I più giovani non lo ricorderanno ma si iniziò con due squadre cittadine: la Nuova Brindisi Sport in Promozione ed il Brindisi Calcio in Eccellenza. Ad un certo punto, verso ottobre-novembre, vi fu una sorta di “permuta”.
Il termine (permuta) non è mio ma di Roberto Romeo cui cedo volentieri la parola:
ad un certo punto Carmelo Cogliandro, patron della Nuova Brindisi Sport che giocava in Promozione, con maggiori disponibilità economiche rispetto a Laurino Rubino e con una rosa di calciatori sprecata per la categoria, spinto dal sindaco Antonino azzardò una sorta di permuta in corso di campionato, delle due squadre in modo da anticipare i tempi della scalata al calcio che conta, mantenendo integro il titolo sportivo che fu della Brindisi Sport e che era divenuto di proprietà del Brindisi Calcio, trasferendo nella principale squadra cittadina tutto il suo staff e, ovviamente, la rosa di calciatori, mantenendo solo pochi calciatori originari come, ad esempio, il giovane Taurino.
L’allenatore era Gioacchino Marangio in quanto Carbonella, avendo in quella stessa stagione già allenato la Nuova Brindisi, non poteva sedere in panchina e gli fu ritagliato un ruolo dirigenziale. Il nuovo sodalizio partì lontanissimo dalla vetta e dopo un inseguimento entusiasmante di cinque mesi, che riportò nuovamente il grande pubblico al Benedetto Brin, arpionò la seconda piazza e, dopo aver disputato gli spareggi nazionali facendo fuori Chieuti e Cephaledium, tornò in serie D con questa formazione tipo: Vantaggiato, Taurisano, Cavaliere, Taurino, Cucurachi, Cursi, Marinosci, Morisco, Russo, Sardelli, Presta; vi erano anche Tenzone, De Lorenzo e Semeraro.”.
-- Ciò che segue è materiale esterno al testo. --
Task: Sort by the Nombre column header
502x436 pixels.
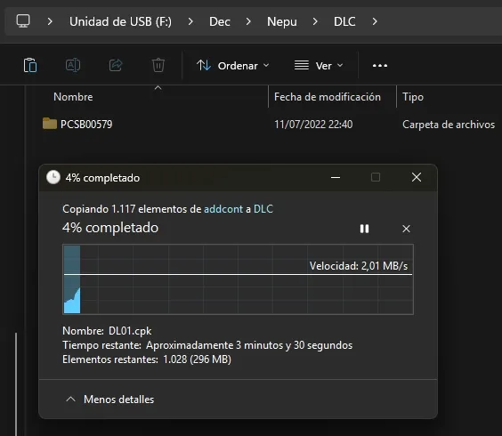Action: pos(73,97)
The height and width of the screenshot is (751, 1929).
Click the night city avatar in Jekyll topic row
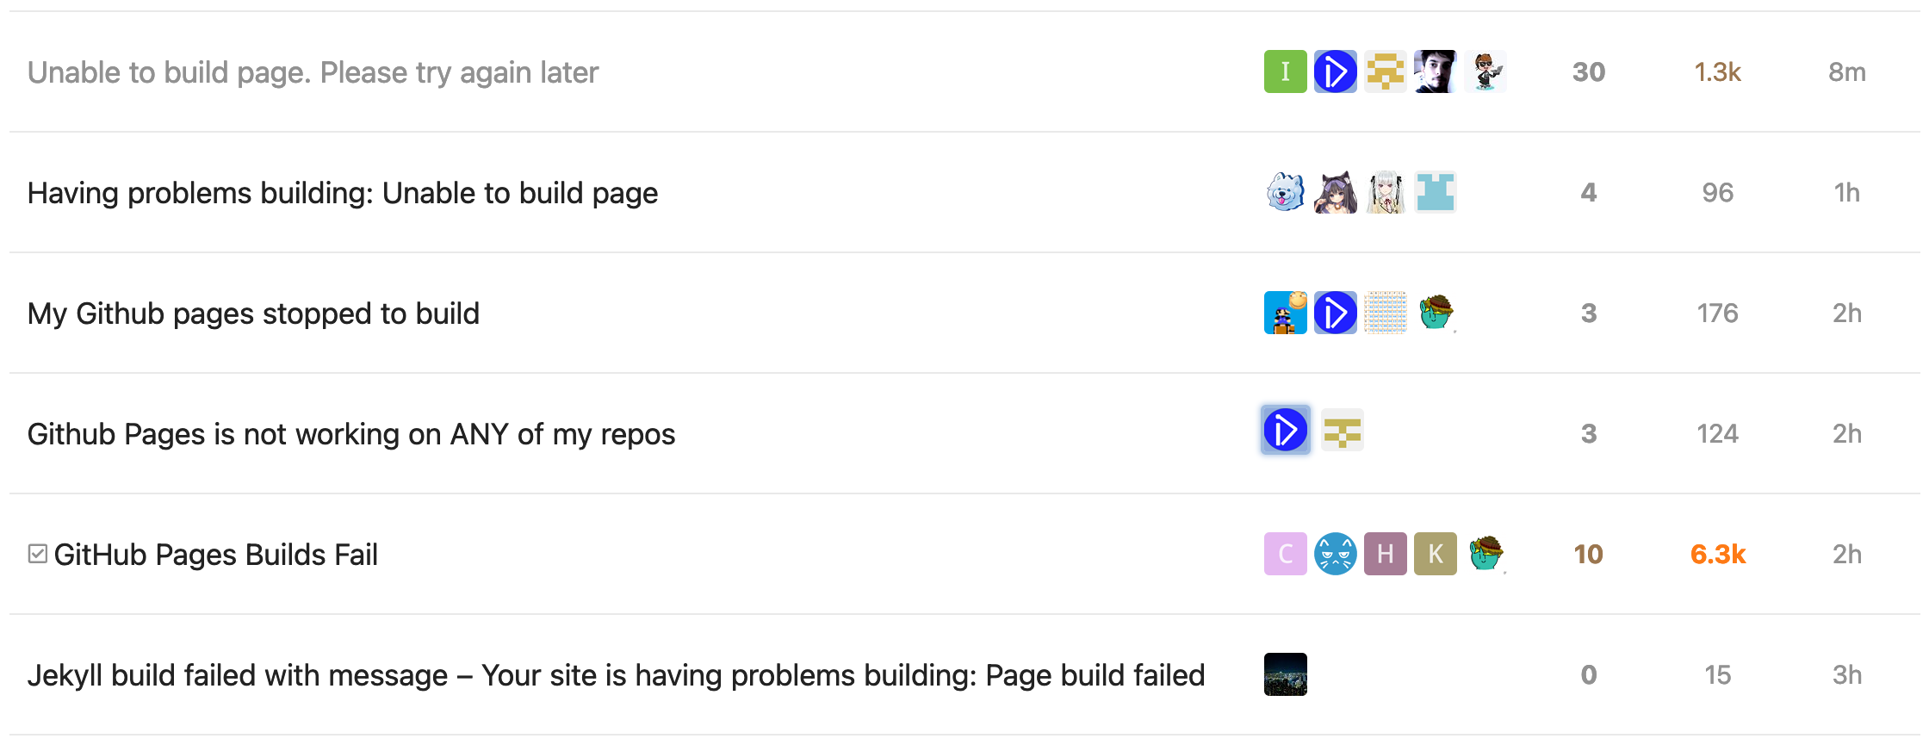click(x=1285, y=674)
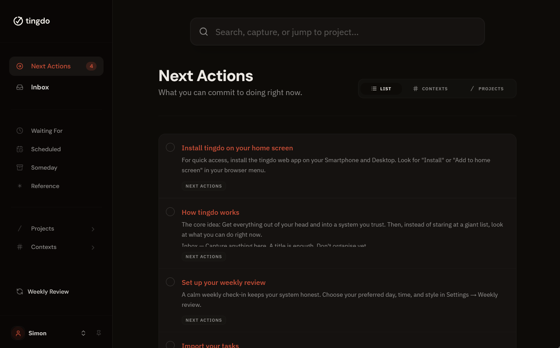
Task: Expand the Contexts section chevron
Action: (x=93, y=247)
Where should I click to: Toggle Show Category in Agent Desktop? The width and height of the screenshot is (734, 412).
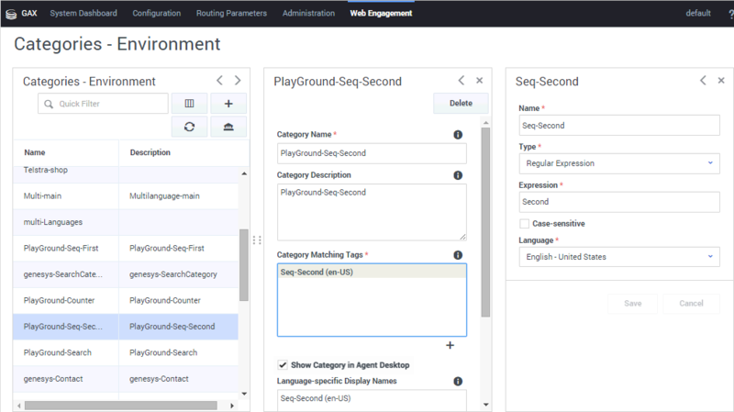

Ecco, quella stagione meritava d’esser ricordata come una menzione merita una iniziativa editoriale, del sempiterno Antonio Celeste. Il riferimento è al settimanale “Agenda Sport” che per un paio di stagioni raccontò le gesta delle maggiori formazioni di calcio e basket.
Conservo gelosamente tutte le copie! Ora non mi funziona lo scanner sennò vi mostrerei gli articoli dell’epoca incluse le foto di un Carmelo Cogliandro più giovane di 25 anni.
Ad ogni modo: era doveroso questo ricordo. Ho già scritto tanto e quindi rinvio ad altra occasione il racconto dettagliato delle circostanze in cui ebbi modo di scambiare due parole con lui (con un amico eravamo andati allo stadio per comprare i biglietti della finale col Cephaledium già narrata prima) e quel ritorno, festoso, dalla Sicilia in cui noi pochissimi affezionati avevamo seguito la squadra sciroppandoci ore ed ore di strada in una Domenica caldissima del 2000! Nelle stazioni di servizio capitò più volte la coincidenza delle soste e quindi il gustare un caffè vicini con la gioia di esser tornati in D dopo un decennio.
Credo di non averlo mai più visto o incontrato da allora. Oggi, 6 agosto del 2026, apprendo della sua morte. Addio Presidente Cogliandro.
Cosimo De Matteis
Postilla: la foto è un frame tratto da una intervista dello scorso febbraio rilasciata, manco a dirlo, ad Antonio Celeste nel Palasport di Pesaro. Nelle Marche viveva e lavorava Carmelo Cogliandro da molti anni. Il funerale sarà celebrato nella chiesa San Paolo apostolo al Vallato sabato 8 agosto alle ore 9.